Cada mujer que encinta quedaba, era considerada sagrada, pues los dioses le habían conferido un quehacer único, además exclusivo de su sexo. Sus órganos maternales están preparados para procrear y dar perpetuidad a los seres humanos, la fertilidad es inherente a su condición.
Los mexicas sabían que el metabolismo de las féminas se preparaba para ser madres, el embarazo era un don mágico dotado por las deidades cósmicas y materializado con la maravilla del nacimiento de un ser indefenso que debía ser cuidado, amamantado y guiado en sus primero años de vida.
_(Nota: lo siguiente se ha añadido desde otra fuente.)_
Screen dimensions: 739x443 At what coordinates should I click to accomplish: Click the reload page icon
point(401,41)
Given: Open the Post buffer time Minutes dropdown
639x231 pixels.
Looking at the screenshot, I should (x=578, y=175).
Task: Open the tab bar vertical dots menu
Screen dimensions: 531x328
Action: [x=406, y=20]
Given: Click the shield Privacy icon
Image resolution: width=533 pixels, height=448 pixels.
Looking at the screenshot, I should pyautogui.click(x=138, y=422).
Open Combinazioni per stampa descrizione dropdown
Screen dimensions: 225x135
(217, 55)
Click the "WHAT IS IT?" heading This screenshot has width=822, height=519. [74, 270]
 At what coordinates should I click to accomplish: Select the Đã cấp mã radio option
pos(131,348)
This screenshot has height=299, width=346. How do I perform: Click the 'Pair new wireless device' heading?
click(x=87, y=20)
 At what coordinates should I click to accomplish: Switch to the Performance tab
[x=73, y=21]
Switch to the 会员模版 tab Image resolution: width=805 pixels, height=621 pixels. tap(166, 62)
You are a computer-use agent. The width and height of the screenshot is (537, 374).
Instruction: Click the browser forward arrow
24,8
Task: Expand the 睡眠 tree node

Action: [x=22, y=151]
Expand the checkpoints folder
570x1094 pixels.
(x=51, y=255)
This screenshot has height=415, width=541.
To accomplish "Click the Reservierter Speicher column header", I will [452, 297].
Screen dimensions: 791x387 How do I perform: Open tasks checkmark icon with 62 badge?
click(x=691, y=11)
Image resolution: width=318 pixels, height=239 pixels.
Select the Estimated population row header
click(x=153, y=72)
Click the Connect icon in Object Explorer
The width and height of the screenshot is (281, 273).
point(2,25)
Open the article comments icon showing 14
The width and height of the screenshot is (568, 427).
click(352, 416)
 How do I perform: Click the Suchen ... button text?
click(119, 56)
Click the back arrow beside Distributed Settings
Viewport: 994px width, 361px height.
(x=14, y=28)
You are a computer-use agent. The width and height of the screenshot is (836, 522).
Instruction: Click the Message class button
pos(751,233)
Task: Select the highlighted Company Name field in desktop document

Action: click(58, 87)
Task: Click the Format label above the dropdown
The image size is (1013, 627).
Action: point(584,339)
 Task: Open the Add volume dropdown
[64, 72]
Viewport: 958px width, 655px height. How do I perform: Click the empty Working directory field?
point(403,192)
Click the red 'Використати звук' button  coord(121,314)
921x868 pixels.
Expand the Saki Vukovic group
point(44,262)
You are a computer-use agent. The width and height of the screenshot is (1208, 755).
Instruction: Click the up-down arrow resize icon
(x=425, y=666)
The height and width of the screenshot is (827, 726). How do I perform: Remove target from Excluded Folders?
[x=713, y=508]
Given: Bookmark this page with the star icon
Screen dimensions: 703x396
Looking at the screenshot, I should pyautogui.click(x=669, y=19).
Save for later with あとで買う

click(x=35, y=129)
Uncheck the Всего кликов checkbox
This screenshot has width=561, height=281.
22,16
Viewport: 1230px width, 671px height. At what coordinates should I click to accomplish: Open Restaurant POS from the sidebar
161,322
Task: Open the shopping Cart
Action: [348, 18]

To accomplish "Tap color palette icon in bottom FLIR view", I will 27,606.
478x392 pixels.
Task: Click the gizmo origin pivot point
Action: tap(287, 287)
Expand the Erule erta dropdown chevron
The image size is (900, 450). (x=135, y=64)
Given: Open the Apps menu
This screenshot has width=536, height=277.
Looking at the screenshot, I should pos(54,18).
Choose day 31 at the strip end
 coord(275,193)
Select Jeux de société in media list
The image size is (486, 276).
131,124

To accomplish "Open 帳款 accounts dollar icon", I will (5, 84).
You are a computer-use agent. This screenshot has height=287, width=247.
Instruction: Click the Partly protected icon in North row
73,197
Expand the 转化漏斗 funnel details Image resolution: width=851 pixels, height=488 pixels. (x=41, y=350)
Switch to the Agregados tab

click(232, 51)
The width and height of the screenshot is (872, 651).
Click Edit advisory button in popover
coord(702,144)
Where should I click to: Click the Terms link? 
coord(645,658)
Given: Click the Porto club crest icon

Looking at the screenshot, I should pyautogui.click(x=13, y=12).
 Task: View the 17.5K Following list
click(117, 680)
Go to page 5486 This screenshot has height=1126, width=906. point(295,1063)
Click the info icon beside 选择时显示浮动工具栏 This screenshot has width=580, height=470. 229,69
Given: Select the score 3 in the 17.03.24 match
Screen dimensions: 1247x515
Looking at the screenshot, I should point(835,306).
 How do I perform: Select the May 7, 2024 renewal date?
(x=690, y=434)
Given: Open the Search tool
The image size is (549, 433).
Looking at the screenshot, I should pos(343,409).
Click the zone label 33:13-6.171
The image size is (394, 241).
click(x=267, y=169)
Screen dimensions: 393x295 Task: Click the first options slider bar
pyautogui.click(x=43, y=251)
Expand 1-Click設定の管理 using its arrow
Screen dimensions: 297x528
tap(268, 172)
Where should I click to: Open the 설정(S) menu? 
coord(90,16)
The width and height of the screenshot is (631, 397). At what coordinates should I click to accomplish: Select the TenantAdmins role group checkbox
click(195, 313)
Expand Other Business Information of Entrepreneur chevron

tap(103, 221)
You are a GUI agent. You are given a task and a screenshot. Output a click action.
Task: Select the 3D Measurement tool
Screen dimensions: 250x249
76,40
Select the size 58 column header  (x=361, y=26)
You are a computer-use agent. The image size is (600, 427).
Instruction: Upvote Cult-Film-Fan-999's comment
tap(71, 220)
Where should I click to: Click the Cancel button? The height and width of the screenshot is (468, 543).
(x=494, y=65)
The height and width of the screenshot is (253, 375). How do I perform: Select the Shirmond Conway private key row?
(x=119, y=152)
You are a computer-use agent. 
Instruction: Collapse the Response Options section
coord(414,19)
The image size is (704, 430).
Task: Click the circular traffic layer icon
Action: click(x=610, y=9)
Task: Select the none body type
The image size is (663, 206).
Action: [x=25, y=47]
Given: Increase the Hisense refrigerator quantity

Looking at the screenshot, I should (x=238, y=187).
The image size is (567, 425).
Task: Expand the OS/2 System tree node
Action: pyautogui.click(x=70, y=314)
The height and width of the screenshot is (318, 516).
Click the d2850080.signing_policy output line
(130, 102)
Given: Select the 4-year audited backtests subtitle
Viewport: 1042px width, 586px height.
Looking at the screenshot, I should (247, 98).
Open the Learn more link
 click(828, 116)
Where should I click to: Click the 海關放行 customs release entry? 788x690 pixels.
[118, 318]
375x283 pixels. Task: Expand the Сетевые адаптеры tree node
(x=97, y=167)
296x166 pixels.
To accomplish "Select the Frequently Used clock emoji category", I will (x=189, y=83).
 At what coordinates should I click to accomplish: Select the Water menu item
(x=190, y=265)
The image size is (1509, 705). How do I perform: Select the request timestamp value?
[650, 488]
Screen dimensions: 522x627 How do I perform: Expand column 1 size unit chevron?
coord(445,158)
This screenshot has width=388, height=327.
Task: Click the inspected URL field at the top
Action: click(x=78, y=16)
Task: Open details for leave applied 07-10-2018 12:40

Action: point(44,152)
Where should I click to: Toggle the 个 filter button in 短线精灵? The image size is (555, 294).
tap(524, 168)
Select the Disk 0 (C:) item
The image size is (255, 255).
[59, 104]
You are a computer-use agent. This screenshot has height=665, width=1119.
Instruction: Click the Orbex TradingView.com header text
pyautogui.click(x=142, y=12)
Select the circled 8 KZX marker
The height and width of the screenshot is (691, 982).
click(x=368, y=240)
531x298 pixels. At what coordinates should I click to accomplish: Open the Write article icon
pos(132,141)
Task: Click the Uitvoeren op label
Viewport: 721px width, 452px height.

Cihuacóatl, madre de todos los hombres, poseedora de la fertilidad, quien en el Quinto Sol molió los huesos de antiguas humanidades para crear a quienes aún habitamos la Tierra, siempre estaba al pendiente de proteger a las mujeres, más aún a las embarazadas.
Aquellas que en el infortunio morían durante el parto, Cihuacóatl las cobijaba, las llevaba al más allá, a un lugar especial, lleno de resplandor y bonanza, porque no había mayor honor entre el género femenino que este trance del mundo de los vivos hacia lo sobrenatural.
El comparativo era preciso y contundente, decían que aquella mujer que se embarazaba, su momento cumbre de valentía y fortaleza era el parto, que lo asimilaban con el valor que los guerreros mostraban en la guerra para defender a su pueblo y sus pertenecías.
El peligro en ambos casos, era inminente, desafiante, debían tener una preparación absoluta de mente, alma y cuerpo, y ambos, guerreros y mujeres que fallecían en la guerra y en el alumbramiento, respectivamente, eran dignos de acompañar al Sol en el atardecer.
Ha sido generacional el valor del embarazo y la valentía de la mujer durante el parto, apreciado al máximo por la sorprendente capacidad de las madres que dan a luz, pero mayormente reconocido ese amor abnegado que tienen en el cuidado de sus hijo que es una herencia más del México antiguo.